= TEXT =
>> Start
However, it is important to be aware that there are also numerous bits of organic debris drifting in the current along with all those tasty insects and thus, a trout must become very adept at discriminating what is actually edible from what is not edible and they learn to do this by learning to identify the size, shape, and color of the available insect species that inhabit or fall into their particular stream. In addition, they also look for signs of movement such as the gills located along the abdomen of May Fly and Damsel nymphs as an indicator of life because any trout that mistakenly captures non-edible food is wasting energy. Plus, any trout that spends time swimming in the current to capture food is also wasting energy unless there is a tremendous amount of food drifting in the current such as when a May Fly hatch is occurring. Thus, when such hatches do occur, trout will often leave their sheltered prime lies and hold in the center of the water column in the middle or tail of a pool in Feeding Lies in order to more easily capture these nymphs and the emerging Duns. But, this exposed position also makes them far more vulnerable to avian predators and thus, they are often very skittish when they are in feeding lies. However, the overabundance of food drifting in the current often makes the extra risk well worth the danger. Now, in addition to the various species of aquatic and terrestrial insects drifting the current, there are also numerous species of small fish inhabiting the stream along with the adult trout such as Dace, Sculpins, and Chubs, and Crayfish along with trout in the various stages of maturity, and all of them are fair game as far as adult trout are concerned.
>> End
Records from a pointing dataset
>> Start
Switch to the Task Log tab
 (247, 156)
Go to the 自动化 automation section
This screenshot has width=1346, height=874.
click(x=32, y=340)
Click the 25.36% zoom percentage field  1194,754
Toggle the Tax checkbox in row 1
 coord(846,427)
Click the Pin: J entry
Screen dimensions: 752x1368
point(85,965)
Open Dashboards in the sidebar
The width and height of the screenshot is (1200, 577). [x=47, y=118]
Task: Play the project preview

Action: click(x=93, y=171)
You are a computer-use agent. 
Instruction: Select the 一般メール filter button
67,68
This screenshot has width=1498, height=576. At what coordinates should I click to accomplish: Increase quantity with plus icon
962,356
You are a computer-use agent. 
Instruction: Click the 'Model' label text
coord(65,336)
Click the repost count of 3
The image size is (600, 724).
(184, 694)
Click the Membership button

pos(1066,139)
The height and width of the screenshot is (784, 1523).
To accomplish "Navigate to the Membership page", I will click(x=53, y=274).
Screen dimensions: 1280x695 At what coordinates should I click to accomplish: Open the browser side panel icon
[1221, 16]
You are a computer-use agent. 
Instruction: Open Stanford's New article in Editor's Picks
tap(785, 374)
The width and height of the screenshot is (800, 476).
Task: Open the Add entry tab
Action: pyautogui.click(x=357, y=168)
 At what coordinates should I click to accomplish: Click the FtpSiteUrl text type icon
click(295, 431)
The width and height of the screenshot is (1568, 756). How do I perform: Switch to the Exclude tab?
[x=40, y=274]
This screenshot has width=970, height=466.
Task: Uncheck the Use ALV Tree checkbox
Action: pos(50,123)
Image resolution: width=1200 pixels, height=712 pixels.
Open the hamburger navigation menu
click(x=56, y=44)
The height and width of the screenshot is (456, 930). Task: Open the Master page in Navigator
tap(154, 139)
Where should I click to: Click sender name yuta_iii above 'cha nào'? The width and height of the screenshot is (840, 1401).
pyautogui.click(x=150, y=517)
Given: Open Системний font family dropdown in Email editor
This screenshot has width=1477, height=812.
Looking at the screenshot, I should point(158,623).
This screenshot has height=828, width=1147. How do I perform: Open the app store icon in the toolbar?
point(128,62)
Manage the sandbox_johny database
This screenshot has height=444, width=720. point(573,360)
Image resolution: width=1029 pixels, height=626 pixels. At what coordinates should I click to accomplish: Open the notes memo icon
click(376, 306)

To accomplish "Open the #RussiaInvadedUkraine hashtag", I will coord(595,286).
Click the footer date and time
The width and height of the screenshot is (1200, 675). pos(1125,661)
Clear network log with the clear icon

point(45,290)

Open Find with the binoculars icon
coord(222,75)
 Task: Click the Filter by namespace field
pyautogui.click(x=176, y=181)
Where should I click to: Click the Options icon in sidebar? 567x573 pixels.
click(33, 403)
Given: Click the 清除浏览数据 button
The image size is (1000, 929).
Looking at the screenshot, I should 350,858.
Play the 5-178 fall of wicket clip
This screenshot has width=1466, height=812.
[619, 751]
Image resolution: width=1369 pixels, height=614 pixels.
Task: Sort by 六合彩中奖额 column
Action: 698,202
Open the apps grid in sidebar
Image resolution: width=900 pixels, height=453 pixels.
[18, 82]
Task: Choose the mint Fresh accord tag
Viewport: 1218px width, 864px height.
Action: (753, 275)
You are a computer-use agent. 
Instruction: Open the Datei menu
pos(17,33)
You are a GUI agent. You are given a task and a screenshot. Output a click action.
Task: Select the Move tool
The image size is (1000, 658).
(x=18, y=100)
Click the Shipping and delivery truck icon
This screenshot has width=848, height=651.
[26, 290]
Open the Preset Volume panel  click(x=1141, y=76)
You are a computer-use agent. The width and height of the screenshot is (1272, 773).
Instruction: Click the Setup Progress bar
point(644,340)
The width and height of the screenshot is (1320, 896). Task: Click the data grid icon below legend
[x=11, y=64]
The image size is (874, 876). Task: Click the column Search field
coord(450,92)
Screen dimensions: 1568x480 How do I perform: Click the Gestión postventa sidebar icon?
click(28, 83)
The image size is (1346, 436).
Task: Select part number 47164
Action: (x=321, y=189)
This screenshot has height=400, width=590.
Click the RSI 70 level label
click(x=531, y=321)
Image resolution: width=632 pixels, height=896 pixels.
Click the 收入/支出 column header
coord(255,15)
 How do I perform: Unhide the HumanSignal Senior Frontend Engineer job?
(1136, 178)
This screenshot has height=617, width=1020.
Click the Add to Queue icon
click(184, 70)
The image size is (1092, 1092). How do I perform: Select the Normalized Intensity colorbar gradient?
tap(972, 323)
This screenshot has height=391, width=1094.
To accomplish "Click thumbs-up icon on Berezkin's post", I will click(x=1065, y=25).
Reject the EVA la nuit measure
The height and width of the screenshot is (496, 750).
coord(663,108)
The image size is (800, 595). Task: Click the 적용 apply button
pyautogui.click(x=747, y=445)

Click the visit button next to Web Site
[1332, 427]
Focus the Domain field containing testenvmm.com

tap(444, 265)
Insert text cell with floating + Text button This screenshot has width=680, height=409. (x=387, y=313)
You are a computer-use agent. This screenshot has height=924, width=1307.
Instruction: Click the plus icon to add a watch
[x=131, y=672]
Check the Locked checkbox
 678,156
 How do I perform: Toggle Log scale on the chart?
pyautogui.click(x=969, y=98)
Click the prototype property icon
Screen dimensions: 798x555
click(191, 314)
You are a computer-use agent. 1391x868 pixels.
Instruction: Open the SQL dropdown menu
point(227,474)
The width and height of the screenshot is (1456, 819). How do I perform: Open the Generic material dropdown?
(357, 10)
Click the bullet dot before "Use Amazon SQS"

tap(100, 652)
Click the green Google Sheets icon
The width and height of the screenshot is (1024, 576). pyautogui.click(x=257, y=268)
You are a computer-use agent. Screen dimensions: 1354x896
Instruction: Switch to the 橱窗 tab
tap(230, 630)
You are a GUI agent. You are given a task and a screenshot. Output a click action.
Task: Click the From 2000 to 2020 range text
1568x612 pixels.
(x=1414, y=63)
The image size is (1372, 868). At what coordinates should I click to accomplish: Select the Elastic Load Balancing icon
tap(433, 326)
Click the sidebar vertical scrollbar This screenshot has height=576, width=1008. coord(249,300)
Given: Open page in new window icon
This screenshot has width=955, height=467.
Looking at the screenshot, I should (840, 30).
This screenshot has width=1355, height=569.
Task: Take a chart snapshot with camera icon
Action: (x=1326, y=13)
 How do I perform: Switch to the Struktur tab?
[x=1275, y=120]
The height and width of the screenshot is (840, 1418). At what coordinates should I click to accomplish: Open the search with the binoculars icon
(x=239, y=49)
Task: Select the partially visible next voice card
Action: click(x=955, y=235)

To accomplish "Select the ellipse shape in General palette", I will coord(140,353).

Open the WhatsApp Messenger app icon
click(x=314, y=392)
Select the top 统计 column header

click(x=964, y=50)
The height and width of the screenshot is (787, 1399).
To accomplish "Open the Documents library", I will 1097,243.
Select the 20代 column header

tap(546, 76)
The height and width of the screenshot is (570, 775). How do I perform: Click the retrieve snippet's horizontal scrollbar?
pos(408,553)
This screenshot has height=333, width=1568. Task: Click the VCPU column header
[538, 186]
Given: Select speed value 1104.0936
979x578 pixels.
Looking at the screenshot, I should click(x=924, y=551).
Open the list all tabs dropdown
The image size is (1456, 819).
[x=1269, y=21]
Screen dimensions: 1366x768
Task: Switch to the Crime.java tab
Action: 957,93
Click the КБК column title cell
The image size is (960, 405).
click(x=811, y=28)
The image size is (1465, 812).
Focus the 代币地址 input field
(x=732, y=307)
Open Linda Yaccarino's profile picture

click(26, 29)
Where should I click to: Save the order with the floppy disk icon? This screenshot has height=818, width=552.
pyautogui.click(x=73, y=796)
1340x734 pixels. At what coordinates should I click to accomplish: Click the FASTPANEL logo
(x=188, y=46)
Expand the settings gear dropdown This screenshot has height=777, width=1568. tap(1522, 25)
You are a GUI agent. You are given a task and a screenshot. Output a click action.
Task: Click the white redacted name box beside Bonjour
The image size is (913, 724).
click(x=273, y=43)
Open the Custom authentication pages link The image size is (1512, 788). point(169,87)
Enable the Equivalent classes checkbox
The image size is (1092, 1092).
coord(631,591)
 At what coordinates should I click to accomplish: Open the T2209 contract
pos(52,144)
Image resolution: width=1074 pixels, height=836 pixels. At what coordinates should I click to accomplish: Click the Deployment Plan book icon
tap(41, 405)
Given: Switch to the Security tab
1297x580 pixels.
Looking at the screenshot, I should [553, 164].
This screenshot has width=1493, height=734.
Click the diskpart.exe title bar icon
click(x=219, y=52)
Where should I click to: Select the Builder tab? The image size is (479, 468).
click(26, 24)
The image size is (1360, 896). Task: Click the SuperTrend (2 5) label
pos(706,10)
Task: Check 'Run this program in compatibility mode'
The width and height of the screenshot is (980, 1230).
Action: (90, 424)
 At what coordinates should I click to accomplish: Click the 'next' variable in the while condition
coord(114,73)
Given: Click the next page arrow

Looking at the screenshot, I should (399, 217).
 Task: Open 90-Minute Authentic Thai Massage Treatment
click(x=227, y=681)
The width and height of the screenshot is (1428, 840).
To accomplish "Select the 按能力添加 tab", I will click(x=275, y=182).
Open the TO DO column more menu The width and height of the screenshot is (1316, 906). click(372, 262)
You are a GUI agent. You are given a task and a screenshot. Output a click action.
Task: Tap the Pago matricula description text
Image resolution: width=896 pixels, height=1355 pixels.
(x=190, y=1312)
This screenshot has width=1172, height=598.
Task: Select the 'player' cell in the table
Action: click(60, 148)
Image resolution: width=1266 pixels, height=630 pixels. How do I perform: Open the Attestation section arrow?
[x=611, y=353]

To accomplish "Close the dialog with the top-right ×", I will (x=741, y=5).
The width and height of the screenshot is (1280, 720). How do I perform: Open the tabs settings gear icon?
>> End
= EXERCISE TASKS =
a. Condense the paragraph of the trout passage that begins "However, it is important to be aware" into a short bulleted list that keeps its main facts.
b. Duplicate a span of the records verbatim, beginning at the line that contains "Given: Select speed value 1104.0936" and stopping after the line that contains "click(x=811, y=28)".

= ANSWERS BY TASK =
a.
- Organic debris drifts in the current alongside insects, so trout learn to tell edible items from inedible ones by the size, shape, and color of the insect species in their stream.
- They also look for signs of movement, such as the abdominal gills of May Fly and Damsel nymphs, as an indicator of life.
- Capturing non-edible food wastes energy, as does swimming in the current to feed, unless a great deal of food is drifting, as during a May Fly hatch.
- During such hatches, trout leave their sheltered prime lies and hold mid-column in the middle or tail of a pool in Feeding Lies to catch nymphs and emerging Duns.
- This exposed position makes them more vulnerable to avian predators and often very skittish, but the abundance of food makes the risk worthwhile.
- Small fish such as Dace, Sculpins, and Chubs, along with Crayfish and trout at various stages of maturity, also inhabit the stream, and adult trout treat all of them as fair game.

b.
Given: Select speed value 1104.0936
979x578 pixels.
Looking at the screenshot, I should click(x=924, y=551).
Open the list all tabs dropdown
The image size is (1456, 819).
[x=1269, y=21]
Screen dimensions: 1366x768
Task: Switch to the Crime.java tab
Action: 957,93
Click the КБК column title cell
The image size is (960, 405).
click(x=811, y=28)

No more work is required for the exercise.